The men set to work in the killing field of No Man’s Land. Henry was afraid at first, but there were no flares, no machine guns, not even the crack of a sniper’s rifle. Henry wrote, “The unbelievable had soon become the ordinary, so that we talked as we worked, without caution, while the night passed as in a dream. The moon moved down to the treetops behind us.”
“I saw what looked like a large white light on top of a [post] put up in the German lines. It was a strange sort of light. It burned almost white, and was absolutely steady. What sort of lantern was it? I did not think much about it; it was part of the strange unreality of the silent night, of the silence of the moon, now turning a brownish yellow, of the silence of the frost mist. I was warm with the work, all my body was in glow, not with warmth but with happiness.”
Suddenly a cheer rang out from the German lines and Williamson and his comrades threw themselves to the ground, expecting a fusillade of bullets and preparing to return fire. Instead, they watched in amazement as a Christmas tree was erected atop the German parapet. It was eleven o’clock on Christmas Eve.

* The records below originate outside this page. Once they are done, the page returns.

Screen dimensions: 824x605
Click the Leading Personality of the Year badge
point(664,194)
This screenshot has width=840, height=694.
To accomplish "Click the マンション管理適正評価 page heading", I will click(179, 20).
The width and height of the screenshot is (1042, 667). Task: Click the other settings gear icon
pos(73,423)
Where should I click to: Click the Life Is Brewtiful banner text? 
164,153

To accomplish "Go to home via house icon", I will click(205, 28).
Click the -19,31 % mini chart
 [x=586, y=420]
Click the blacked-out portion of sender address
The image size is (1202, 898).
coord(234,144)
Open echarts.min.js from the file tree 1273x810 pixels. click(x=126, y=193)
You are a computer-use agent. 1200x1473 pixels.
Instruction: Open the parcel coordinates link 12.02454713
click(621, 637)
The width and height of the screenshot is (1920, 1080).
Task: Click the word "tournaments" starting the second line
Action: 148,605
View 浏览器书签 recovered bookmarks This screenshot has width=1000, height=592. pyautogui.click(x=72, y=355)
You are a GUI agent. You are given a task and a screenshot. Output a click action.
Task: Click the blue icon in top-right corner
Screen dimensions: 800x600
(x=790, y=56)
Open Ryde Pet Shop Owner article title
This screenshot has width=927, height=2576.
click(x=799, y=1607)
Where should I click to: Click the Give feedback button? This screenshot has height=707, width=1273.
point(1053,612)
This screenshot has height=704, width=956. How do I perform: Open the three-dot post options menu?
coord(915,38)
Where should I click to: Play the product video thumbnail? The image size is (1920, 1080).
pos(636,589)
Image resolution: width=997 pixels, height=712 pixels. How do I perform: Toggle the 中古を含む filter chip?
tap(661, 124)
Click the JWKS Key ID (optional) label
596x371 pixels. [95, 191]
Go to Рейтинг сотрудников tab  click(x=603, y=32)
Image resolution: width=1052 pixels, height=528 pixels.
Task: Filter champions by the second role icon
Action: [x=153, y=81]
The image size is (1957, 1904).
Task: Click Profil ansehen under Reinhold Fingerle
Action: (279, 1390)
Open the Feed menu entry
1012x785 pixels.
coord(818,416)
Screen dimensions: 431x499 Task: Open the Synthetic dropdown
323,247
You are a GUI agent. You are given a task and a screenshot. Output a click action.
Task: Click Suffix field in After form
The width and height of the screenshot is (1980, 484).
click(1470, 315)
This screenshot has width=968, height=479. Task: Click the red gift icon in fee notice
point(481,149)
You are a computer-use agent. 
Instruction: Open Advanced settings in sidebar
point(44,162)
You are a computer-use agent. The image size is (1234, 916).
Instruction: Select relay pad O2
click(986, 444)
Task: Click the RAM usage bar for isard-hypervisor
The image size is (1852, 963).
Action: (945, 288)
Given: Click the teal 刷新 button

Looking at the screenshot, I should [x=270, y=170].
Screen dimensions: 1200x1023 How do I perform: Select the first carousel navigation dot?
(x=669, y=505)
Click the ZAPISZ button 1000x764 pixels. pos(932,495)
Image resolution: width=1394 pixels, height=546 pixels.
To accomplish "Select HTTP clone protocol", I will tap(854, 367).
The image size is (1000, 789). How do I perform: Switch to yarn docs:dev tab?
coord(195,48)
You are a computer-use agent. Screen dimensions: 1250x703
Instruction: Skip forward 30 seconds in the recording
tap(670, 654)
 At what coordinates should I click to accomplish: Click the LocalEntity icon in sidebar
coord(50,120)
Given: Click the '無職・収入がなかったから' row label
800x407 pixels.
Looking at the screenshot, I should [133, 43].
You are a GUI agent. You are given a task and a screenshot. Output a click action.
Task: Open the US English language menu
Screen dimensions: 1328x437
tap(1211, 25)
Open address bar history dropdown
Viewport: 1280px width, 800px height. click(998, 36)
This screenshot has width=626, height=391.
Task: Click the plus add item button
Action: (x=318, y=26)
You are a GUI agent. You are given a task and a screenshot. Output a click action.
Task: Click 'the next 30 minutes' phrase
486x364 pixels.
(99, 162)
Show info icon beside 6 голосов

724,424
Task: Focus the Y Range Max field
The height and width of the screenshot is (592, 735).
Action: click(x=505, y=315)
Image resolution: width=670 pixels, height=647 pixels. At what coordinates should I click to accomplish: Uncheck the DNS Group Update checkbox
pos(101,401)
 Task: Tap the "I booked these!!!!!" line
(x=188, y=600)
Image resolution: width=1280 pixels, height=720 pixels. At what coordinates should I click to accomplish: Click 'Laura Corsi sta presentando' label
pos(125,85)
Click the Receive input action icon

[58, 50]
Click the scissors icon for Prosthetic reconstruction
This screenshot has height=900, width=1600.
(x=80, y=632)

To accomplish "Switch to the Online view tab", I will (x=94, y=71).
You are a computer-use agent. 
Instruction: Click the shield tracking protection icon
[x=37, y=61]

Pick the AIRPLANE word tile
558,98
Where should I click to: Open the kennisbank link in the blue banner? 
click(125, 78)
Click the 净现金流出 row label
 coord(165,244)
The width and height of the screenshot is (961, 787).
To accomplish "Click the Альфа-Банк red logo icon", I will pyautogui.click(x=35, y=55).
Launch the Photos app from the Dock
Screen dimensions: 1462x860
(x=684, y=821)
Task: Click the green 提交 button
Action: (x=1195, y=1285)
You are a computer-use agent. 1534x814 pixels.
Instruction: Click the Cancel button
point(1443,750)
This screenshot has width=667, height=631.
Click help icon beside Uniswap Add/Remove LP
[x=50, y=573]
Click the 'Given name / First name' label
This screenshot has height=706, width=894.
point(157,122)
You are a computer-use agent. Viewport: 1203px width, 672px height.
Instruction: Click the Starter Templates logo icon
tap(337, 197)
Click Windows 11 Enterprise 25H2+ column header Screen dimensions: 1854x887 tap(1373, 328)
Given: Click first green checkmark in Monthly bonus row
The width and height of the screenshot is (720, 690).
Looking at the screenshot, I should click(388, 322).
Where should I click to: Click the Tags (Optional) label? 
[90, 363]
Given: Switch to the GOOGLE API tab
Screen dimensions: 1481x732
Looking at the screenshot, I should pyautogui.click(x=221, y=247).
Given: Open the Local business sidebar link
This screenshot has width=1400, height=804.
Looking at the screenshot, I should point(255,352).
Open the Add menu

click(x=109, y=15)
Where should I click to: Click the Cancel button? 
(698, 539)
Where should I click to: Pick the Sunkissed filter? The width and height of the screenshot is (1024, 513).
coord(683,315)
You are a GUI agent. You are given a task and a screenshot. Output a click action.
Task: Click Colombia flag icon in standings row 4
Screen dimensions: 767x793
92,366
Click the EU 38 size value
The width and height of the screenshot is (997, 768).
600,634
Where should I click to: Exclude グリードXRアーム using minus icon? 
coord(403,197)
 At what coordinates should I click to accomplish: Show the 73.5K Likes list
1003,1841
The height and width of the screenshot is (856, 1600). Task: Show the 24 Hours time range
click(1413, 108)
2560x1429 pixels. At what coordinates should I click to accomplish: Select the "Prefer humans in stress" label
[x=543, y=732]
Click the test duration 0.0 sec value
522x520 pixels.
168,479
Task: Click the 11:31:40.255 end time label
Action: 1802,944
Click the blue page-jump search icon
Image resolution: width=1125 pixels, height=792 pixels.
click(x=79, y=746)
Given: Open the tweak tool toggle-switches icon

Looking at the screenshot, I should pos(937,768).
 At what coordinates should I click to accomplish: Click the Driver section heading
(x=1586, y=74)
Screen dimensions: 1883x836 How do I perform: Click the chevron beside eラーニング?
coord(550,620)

From the German lines voices rose in a chorus: “Stille Nacht! Heilige Nacht!” The British soldiers recognized the strains of “Silent Night”. “It was like being in another world, to which one had come through a nightmare,” wrote Williamson. According to some reports, the British troops joined in, adding their voices to the German chorus.
Christmas Day arrived and Williamson found himself face to face with living German soldiers. The warring sides took advantage of the lull to gather their dead and bury them in the hard frozen ground. The German dead were covered with a red, black, and white flag and a German officer read from a prayer book while their troops stood attention, hatless. Williamson found himself standing at attention, hat in hand, respecting, if not honoring, the German dead. When each ceremony was complete, someone would write upon a wooden marker “Here rests in God an unknown German hero.” As Henry translated the message from the German, he was struck by how much it was like the English cemetery in the nearby woods.
The British troops traded chocolate and cigarettes and canned corned beef to the Germans for cigars and schnapps and souvenirs like the spiked German helmets. Soldiers traded names and addresses as well and lasting friendships were formed between enemies. Writing about the event, Henry Williamson said, “I had taken the addresses of two German soldiers, promising to write to them after the war. And I had, vaguely, a childlike idea that if all those in Germany could know what the soldiers had to suffer, and that both sides believed the same things about the righteousness of the two national causes, it might spread, this truce of Christ on the battlefield, to the minds of all, and give understanding where now there was scorn and hatred.”
The unofficial truce lasted several days, but with the New Year, frost settled “in little crystals upon posts and on the graves and icy shell holes in no man’s land. Once more the light-balls were rising up to hover under little parachutes … with the blast of machine guns, and the brutal downward droning of heavy shells. And the rains came, to fall upon Flanders field, while preparations were in hand for the spring offensive.”
The war raged on until November 11, 1918, but there was never another Christmas truce.